The response should contain only those lines of the entries below that include the string "Slavery".

=== Begin Enclosure ===

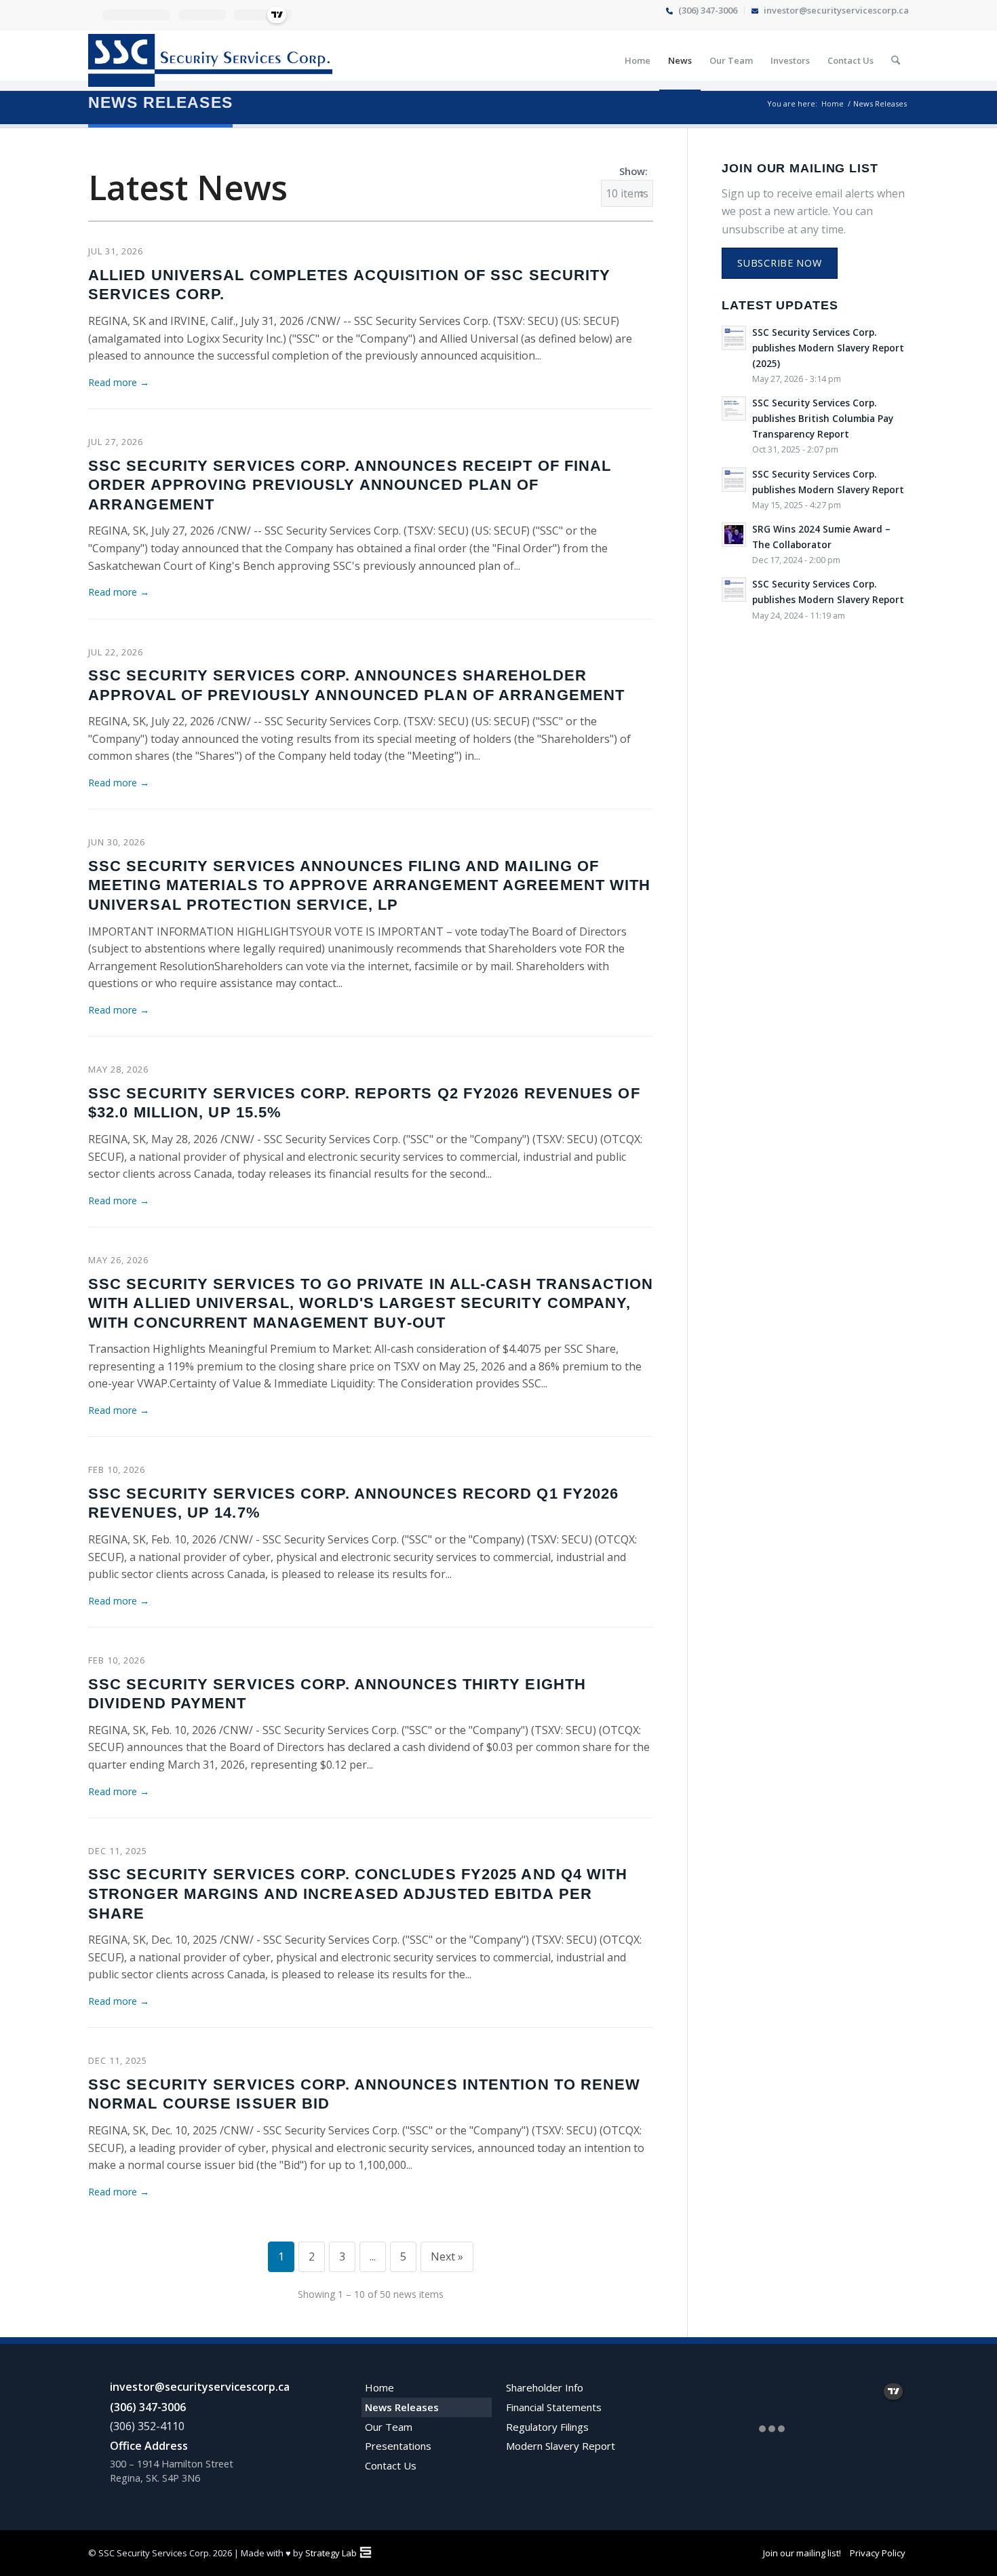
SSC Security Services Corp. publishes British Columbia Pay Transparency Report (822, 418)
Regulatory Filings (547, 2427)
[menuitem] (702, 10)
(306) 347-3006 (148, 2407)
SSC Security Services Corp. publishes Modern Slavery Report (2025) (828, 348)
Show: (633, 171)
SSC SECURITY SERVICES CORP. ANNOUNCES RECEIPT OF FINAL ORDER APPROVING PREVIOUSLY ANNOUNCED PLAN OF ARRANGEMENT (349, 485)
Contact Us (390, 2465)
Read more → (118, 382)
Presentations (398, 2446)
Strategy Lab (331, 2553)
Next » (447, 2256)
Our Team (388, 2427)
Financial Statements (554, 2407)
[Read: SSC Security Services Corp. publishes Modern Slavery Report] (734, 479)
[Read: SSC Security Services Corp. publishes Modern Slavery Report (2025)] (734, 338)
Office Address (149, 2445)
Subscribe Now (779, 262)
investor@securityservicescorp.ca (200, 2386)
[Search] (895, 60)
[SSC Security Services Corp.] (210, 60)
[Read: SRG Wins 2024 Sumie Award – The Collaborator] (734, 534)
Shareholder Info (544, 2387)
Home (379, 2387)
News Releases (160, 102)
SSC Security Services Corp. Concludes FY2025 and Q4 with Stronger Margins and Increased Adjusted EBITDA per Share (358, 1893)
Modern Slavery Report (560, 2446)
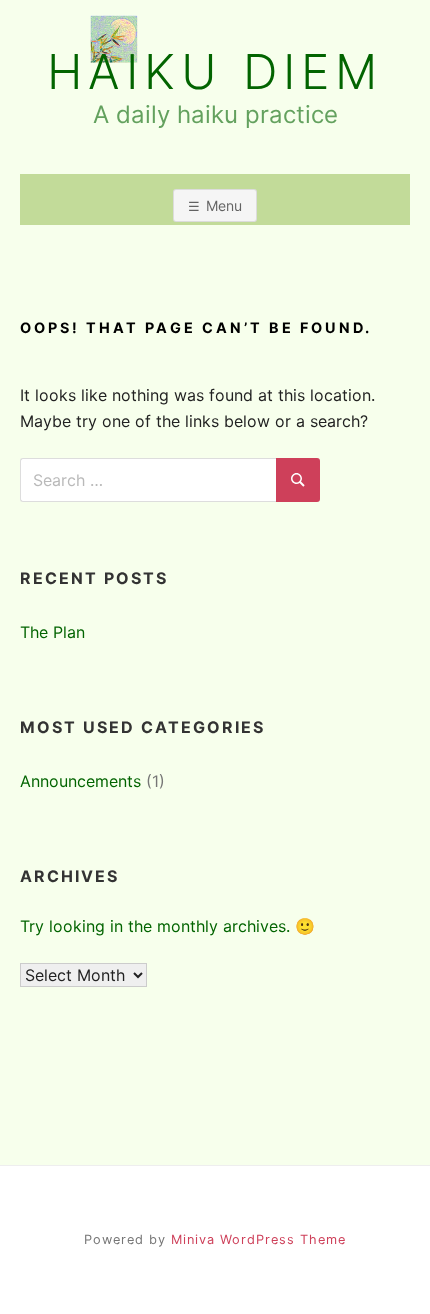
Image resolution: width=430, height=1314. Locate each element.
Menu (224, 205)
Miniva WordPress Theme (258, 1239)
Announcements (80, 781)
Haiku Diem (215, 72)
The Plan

=== End Enclosure ===
=== Begin Enclosure ===

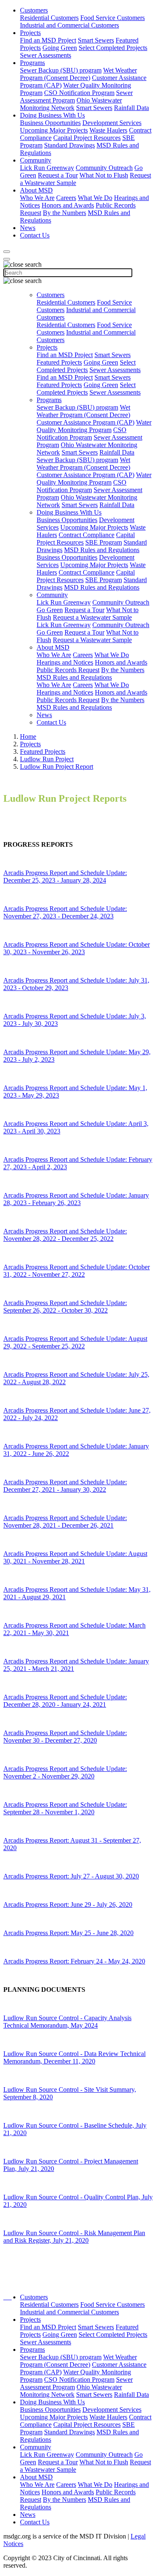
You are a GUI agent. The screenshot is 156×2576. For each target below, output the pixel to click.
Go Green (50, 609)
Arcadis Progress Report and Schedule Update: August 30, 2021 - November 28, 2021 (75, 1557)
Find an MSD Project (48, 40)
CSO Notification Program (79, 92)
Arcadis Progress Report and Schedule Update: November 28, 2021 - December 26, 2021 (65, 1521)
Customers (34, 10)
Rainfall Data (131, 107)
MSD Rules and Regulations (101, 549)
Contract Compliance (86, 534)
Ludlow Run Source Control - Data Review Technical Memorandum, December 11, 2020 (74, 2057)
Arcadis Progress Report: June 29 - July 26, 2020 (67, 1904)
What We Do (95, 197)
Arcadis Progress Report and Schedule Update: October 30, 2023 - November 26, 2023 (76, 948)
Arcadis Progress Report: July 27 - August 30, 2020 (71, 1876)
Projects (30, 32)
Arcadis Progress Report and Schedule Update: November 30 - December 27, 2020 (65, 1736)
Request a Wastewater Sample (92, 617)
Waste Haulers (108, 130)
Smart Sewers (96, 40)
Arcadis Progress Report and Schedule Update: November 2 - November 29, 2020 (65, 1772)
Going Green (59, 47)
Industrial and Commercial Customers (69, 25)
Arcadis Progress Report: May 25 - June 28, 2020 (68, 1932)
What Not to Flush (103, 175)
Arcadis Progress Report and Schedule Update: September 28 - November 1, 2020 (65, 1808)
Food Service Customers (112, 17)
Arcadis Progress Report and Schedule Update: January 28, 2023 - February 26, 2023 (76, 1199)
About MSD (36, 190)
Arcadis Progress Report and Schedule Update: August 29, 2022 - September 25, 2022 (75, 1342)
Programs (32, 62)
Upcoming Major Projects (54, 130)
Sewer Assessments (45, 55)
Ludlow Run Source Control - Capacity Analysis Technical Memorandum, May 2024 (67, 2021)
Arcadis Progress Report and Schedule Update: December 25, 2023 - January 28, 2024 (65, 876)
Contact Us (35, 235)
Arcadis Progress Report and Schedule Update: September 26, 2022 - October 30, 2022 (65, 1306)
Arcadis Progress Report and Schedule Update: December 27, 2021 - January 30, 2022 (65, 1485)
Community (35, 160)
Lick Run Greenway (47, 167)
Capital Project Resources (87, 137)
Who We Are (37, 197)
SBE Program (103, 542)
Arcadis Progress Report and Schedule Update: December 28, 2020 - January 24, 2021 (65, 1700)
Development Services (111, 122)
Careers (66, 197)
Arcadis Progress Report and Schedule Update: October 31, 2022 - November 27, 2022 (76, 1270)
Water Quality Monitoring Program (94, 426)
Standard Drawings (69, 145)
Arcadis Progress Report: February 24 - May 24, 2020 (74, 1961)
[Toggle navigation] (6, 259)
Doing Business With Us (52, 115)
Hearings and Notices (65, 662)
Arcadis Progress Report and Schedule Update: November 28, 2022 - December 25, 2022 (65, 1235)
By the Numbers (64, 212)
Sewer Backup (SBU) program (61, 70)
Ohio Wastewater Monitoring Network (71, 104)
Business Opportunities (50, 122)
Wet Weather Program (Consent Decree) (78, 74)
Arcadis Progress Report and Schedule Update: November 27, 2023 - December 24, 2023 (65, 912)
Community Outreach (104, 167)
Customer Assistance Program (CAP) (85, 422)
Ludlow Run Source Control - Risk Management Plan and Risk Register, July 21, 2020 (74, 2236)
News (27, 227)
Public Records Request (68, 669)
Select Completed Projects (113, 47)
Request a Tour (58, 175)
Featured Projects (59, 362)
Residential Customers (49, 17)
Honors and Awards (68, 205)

=== End Enclosure ===

RESPONSE AREA:
SSC Security Services Corp. publishes Modern Slavery Report (2025) (828, 348)
[Read: SSC Security Services Corp. publishes Modern Slavery Report] (734, 479)
[Read: SSC Security Services Corp. publishes Modern Slavery Report (2025)] (734, 338)
Modern Slavery Report (560, 2446)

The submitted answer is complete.